As we sit here today, 192,000 American men and women in uniform are deployed in some of the most dangerous places in the world. They and our coalition partners continue to take enemy fire, to sustain casualties, to risk their lives in order to attain and preserve the kind of battlefield intelligence that may yield vital, life-saving information in the war on terror. Conferring full habeas corpus rights on alien enemy combatants during wartime is something no English or American court has granted in the 800-year history of Anglo-American jurisprudence. Today, it is our troops who bear the heaviest burden in carrying out the will of Congress. Congress owes it to them and to the American people to consider the full consequences of granting this level of extraordinary relief to the kind of people who detonate IEDs, who use suicide vests to target tourists and commuters, and who crash commercial airliners filled with innocent men, women and children into buildings.

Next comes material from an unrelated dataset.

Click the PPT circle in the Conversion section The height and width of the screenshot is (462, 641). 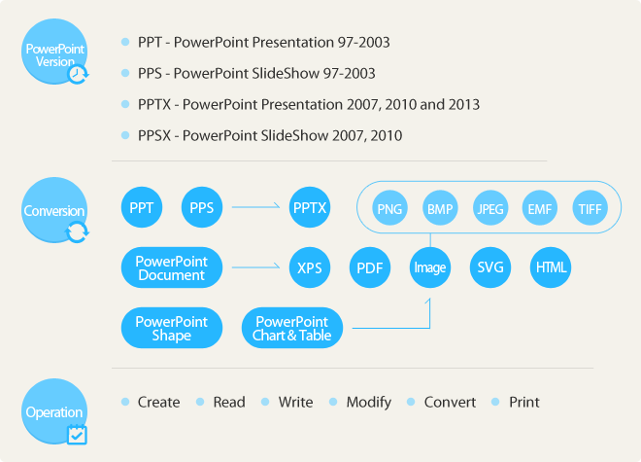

As a former attorney, I have an appreciation for some of the issues that the high court and Congress must take into consideration as they sort through this difficult problem. I know that the Senate has held numerous hearings on the legal issues surrounding Guantanamo detainees. I am not here as a Constitutional expert or a legal scholar. I am here to discuss an issue about which I believe this committee should be aware, and which may be one of the reasons the legal rights of detainees at Guantanamo Bay is on the table today. I believe it goes to the heart of the practical debate, not over the issue of whether a reasonable interpretation of the Constitution does or does not give enemy combatants full access to our federal courts, but whether, in fact, it should. John Adams wrote in 1776 that “we are a nation of laws, not men,” but I would ask, who writes the laws and to what end?

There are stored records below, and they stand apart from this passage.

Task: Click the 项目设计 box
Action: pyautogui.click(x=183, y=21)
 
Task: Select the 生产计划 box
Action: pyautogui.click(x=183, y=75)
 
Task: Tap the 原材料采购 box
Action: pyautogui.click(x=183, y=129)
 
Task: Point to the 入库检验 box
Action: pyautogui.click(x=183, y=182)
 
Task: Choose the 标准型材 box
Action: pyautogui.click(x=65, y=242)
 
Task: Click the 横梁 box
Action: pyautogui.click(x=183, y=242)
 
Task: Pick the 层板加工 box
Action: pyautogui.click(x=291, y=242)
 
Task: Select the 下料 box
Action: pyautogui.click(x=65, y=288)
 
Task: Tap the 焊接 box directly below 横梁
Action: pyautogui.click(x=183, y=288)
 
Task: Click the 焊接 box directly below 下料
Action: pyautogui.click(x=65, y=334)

There is no reason why we must be rendered helpless by our own refusal to find creative ways of adapting our laws to reflect the changing circumstances of our times. Americans fundamentally understand and accept that we are a nation of laws, but they do no accept that this means they must surrender their security to terrorists, individuals who would exploit and hide behind our enlightened laws in order to use weapons of mass destruction to kill thousands of people in a single act. Our laws should not leave us defenseless. I simply refuse to believe that “rule of law” means that we must rigidly adhere to a particular line of reasoning when interpreting legal cases—cases which were decided long before modern warfare-by-suicide against civilians became a terrorist tactic—and reach the astounding conclusion that unlawful enemy combatants are entitled to the same due process rights as American citizens and U.S. residents. The terrorists know what kind of impact extending civilian due process rights to groups like Al Qaeda would have. When Khalid Sheikh Mohammed was captured and handed over to the United States, he reportedly initially told his interrogators, “I’ll talk to you guys when you take me to New York and I can see my lawyer.”

Extending litigation rights to people like KSM would deny us valuable information about terrorist organizations, and could cause the deaths, not just of hundreds of people, but of whole populations. Surely being “better than our enemies” doesn’t mean that we are so morally vain that we are willing to sacrifice our children and grandchildren to prove it.